In a significant shift in the financial landscape, a new study from KlariVis reveals that community banks are experiencing a substantial drain of deposits to crypto exchange Coinbase. The analysis, which examined transactions across 92 community banks, found that for every dollar returning to banks from Coinbase, $2.77 flowed out, resulting in a net $78.3 million deposit shift over 13 months.
Concentration in Money Market Accounts
The study reviewed 225,577 Coinbase-related transactions and discovered that the majority of these movements—96.3% of identifiable transaction volume—were funds leaving banks for the exchange. Money market accounts, in particular, accounted for $36.8 million of the net outflow, with average transfers of $3,593, significantly higher than checking account movements.
Impact on Smaller Banks
Smaller community banks, defined as those with less than $1 billion in deposits, showed the highest relative exposure, with 82% to 84% of Coinbase-related transactions representing funds moving out. This contrasts with banks above $1 billion, where about 66% to 67% of transactions were outflows. Across the 53 banks with directional data, total outflows reached $122.4 million compared to $44.2 million in inflows.
Broader Implications
Community banks, which hold about $4.9 trillion in deposits and fund a significant portion of small business and agricultural loans, are particularly vulnerable to these deposit outflows. The study suggests that if the observed patterns hold nationally, more than 3,500 of the country’s roughly 3,950 community banks could be affected. Using academic estimates, KlariVis projects that the $78.3 million net outflow could translate into about $30.5 million in reduced lending capacity.
Regulatory Tensions
The study comes amid ongoing debates over the CLARITY Act, which aims to define the regulatory framework for digital asset markets.

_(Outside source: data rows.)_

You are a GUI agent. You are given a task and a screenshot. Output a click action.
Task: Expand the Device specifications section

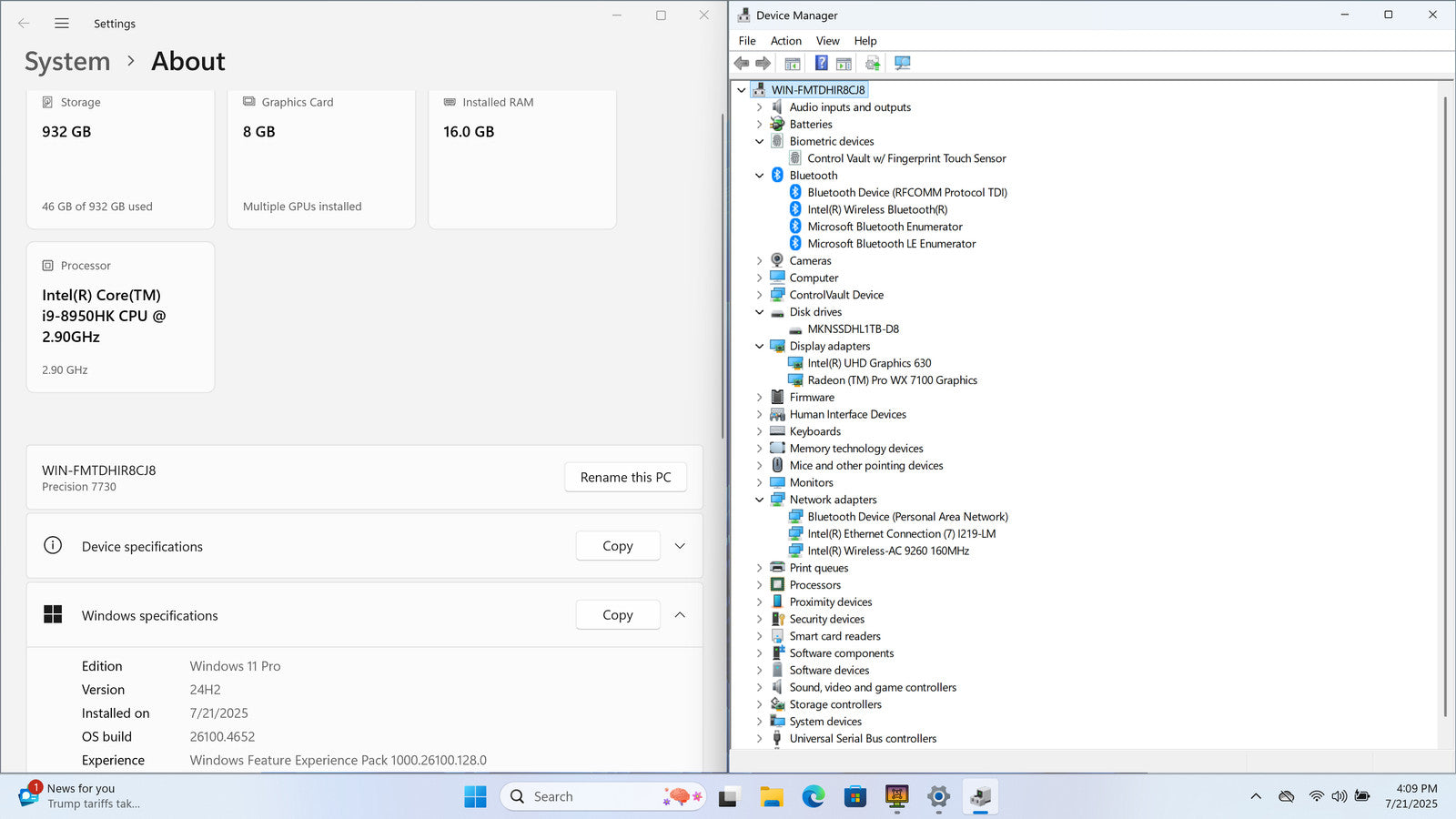point(680,546)
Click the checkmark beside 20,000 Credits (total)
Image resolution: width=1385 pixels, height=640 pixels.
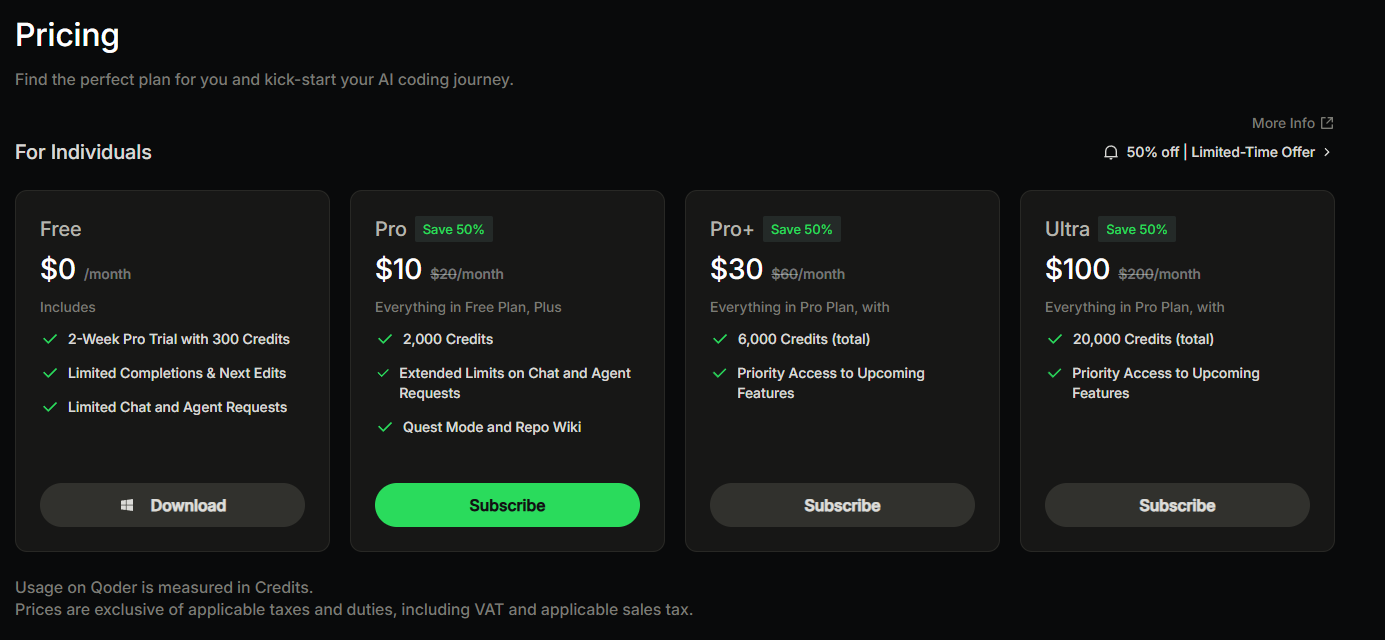tap(1054, 340)
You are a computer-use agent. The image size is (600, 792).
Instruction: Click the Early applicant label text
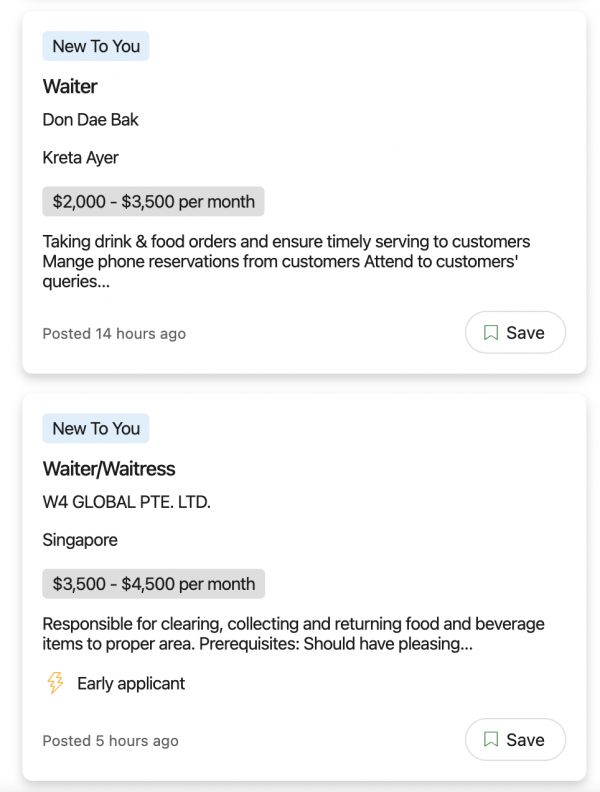coord(131,684)
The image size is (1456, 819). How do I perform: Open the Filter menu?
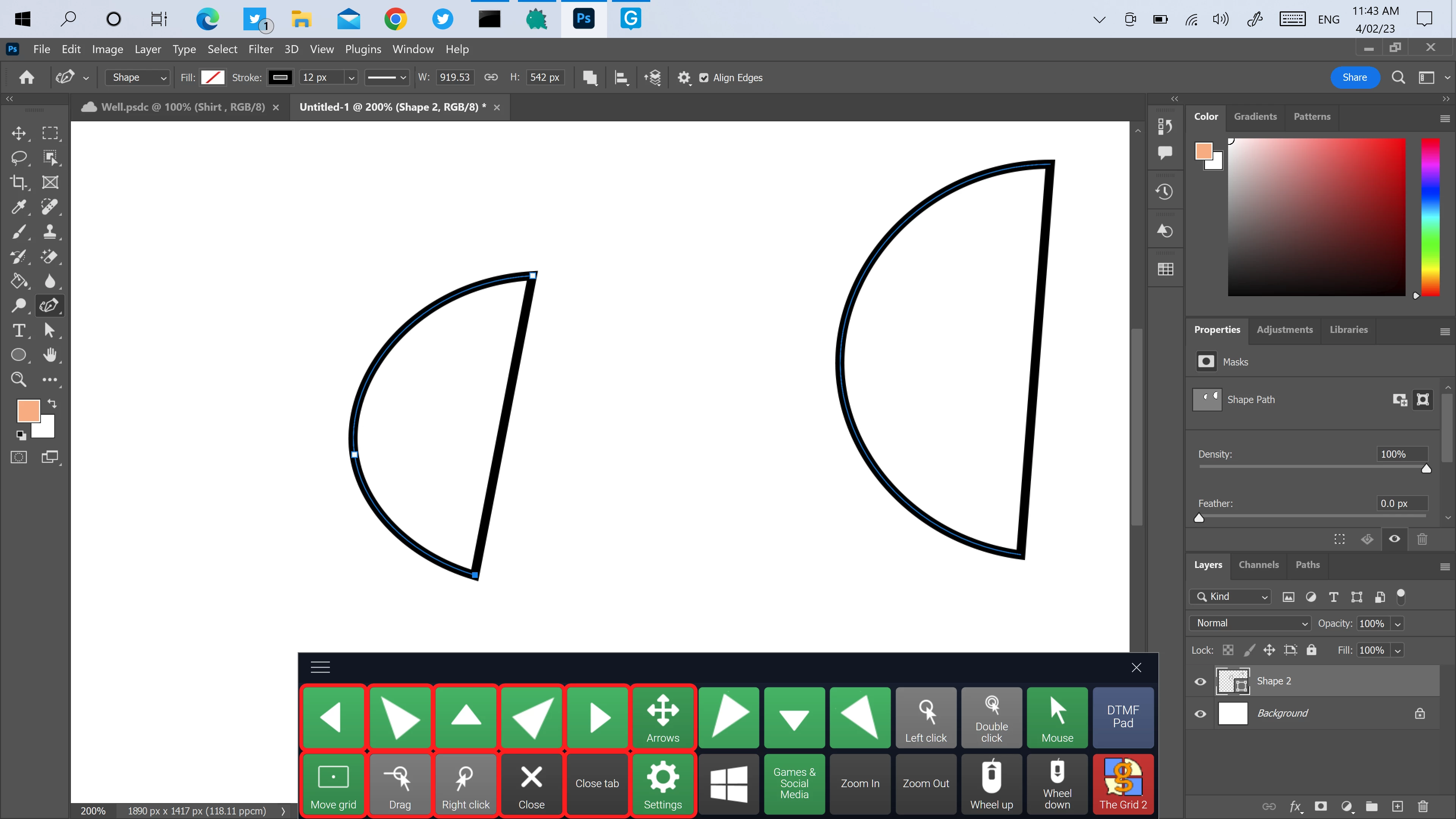[260, 49]
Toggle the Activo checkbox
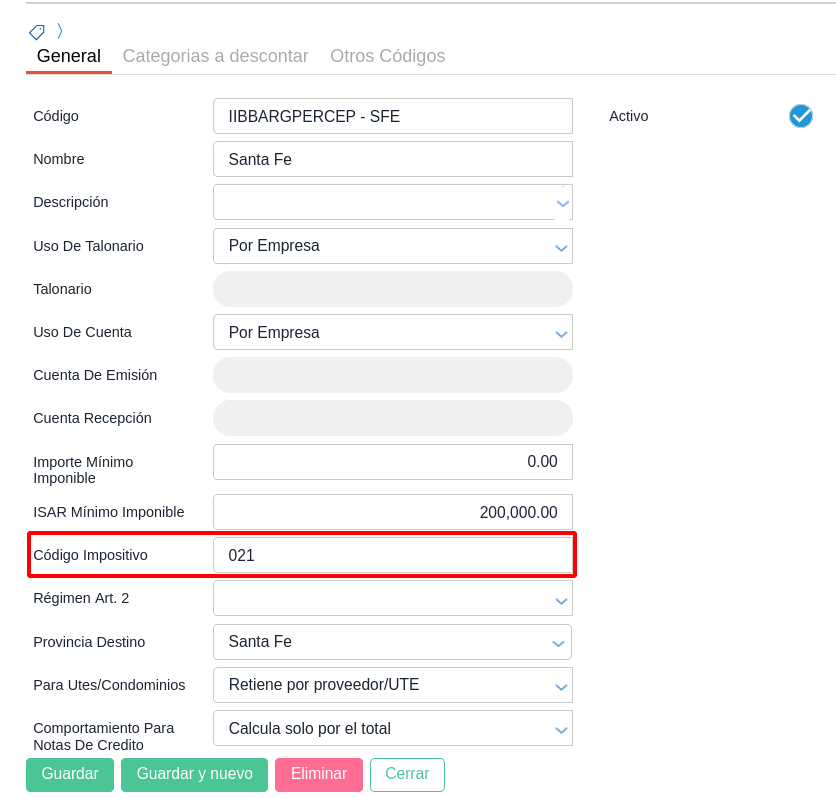Screen dimensions: 836x798 click(801, 116)
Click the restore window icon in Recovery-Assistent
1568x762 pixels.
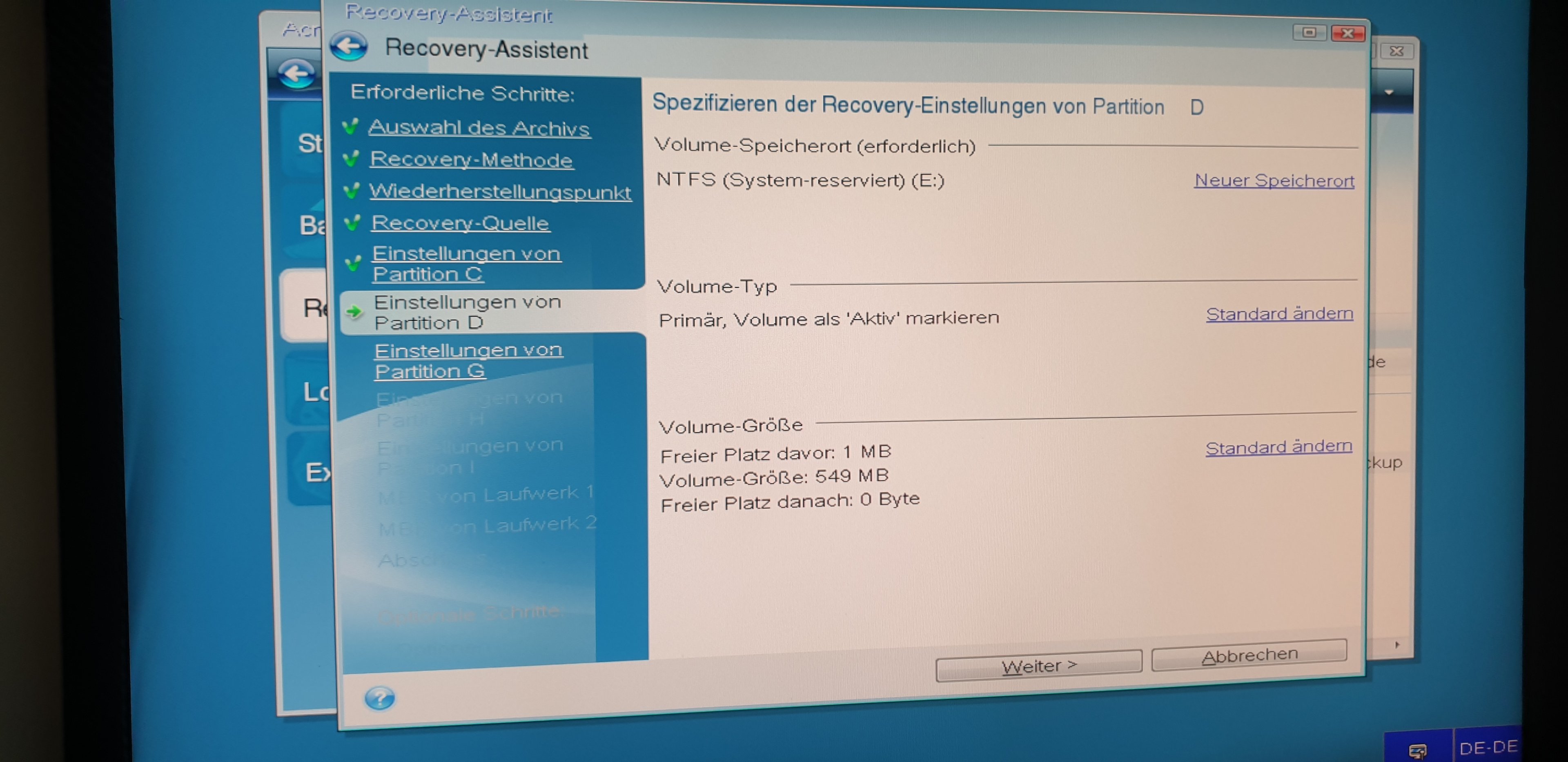click(1309, 32)
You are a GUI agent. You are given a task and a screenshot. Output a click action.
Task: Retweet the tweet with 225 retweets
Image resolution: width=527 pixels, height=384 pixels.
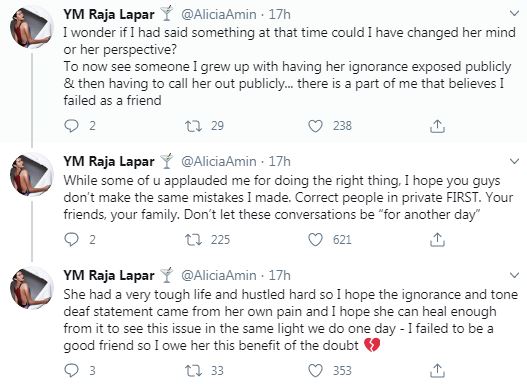point(193,240)
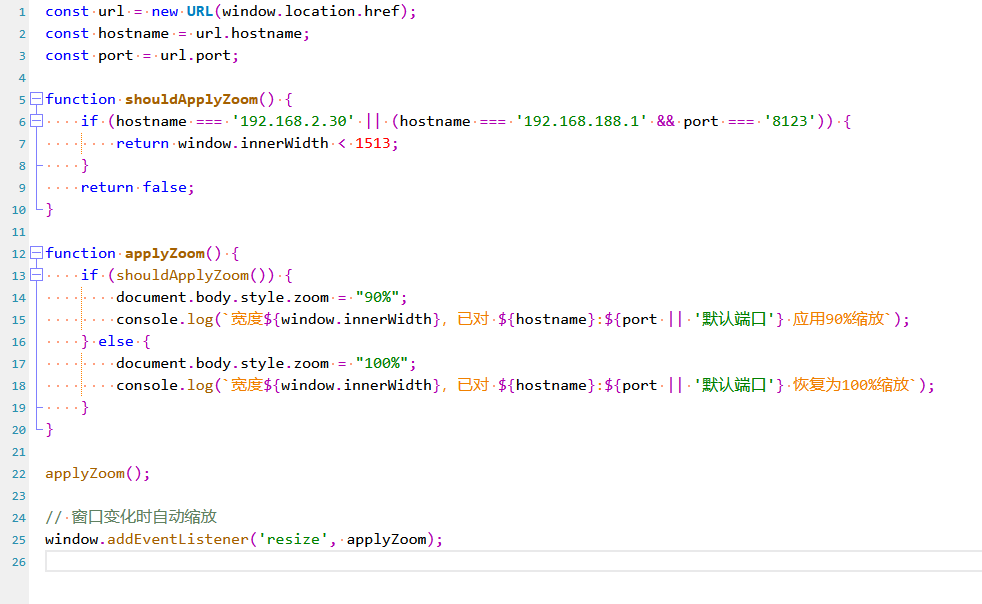Collapse the shouldApplyZoom function fold marker
Viewport: 982px width, 604px height.
pos(37,99)
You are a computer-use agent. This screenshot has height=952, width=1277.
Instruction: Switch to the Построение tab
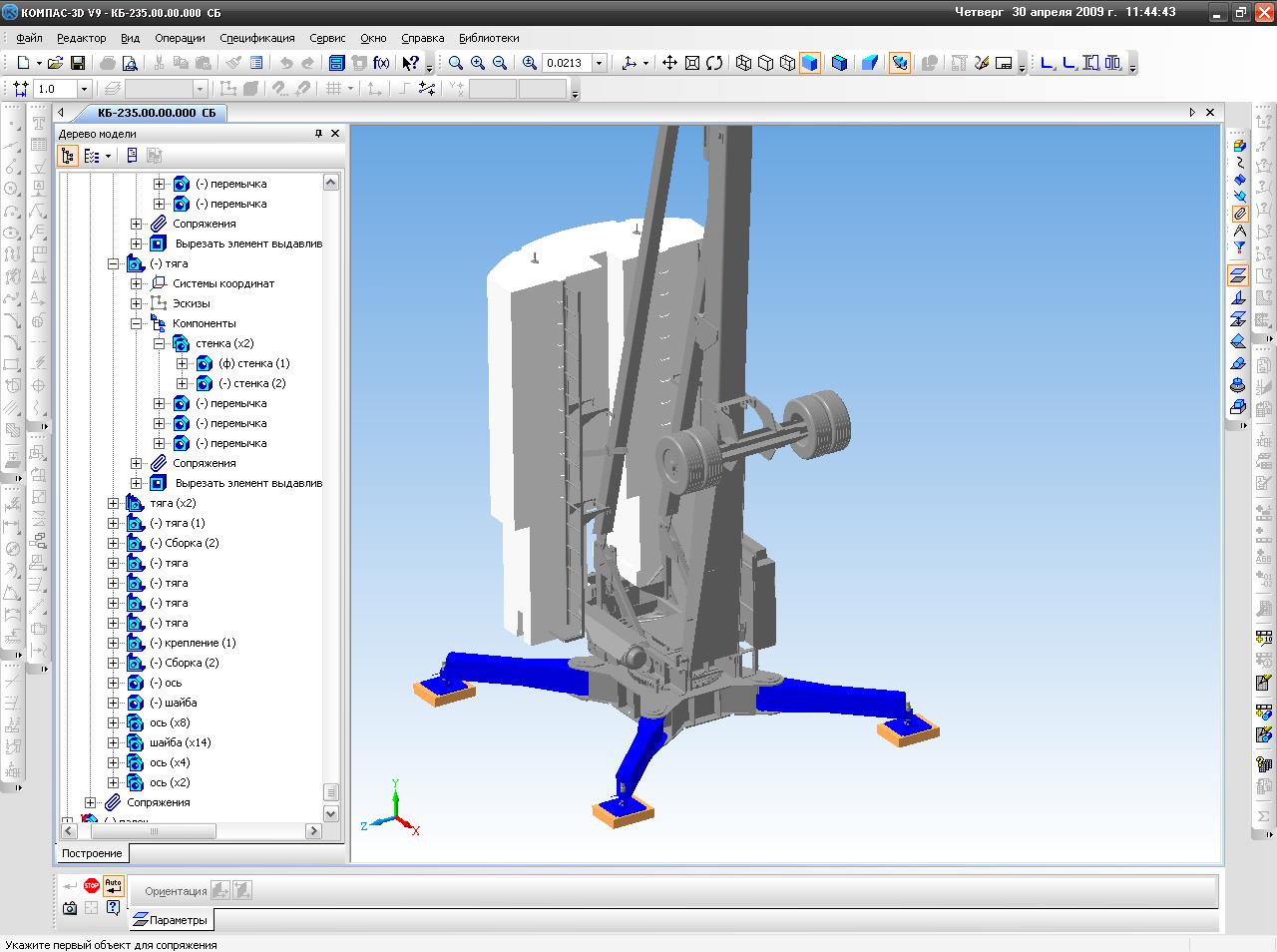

Banking groups, led by the Bank Policy Institute, have urged lawmakers to address what they describe as a “loophole” in the law, warning that allowing crypto exchanges to offer indirect yield could accelerate deposit outflows and disrupt credit flows. Coinbase CEO Brian Armstrong has pushed back against these restrictions, arguing that eliminating stablecoin yield would protect banks from competition but stifle innovation.
Forward-Looking Insights
As the financial industry grapples with the rise of cryptocurrency and the potential for significant shifts in deposit patterns, the impact on community banks and local lending markets remains a critical concern. The CLARITY Act, with an 83% chance of being signed into law this year, could play a pivotal role in shaping the future of digital asset regulation and the relationship between traditional banking and crypto exchanges.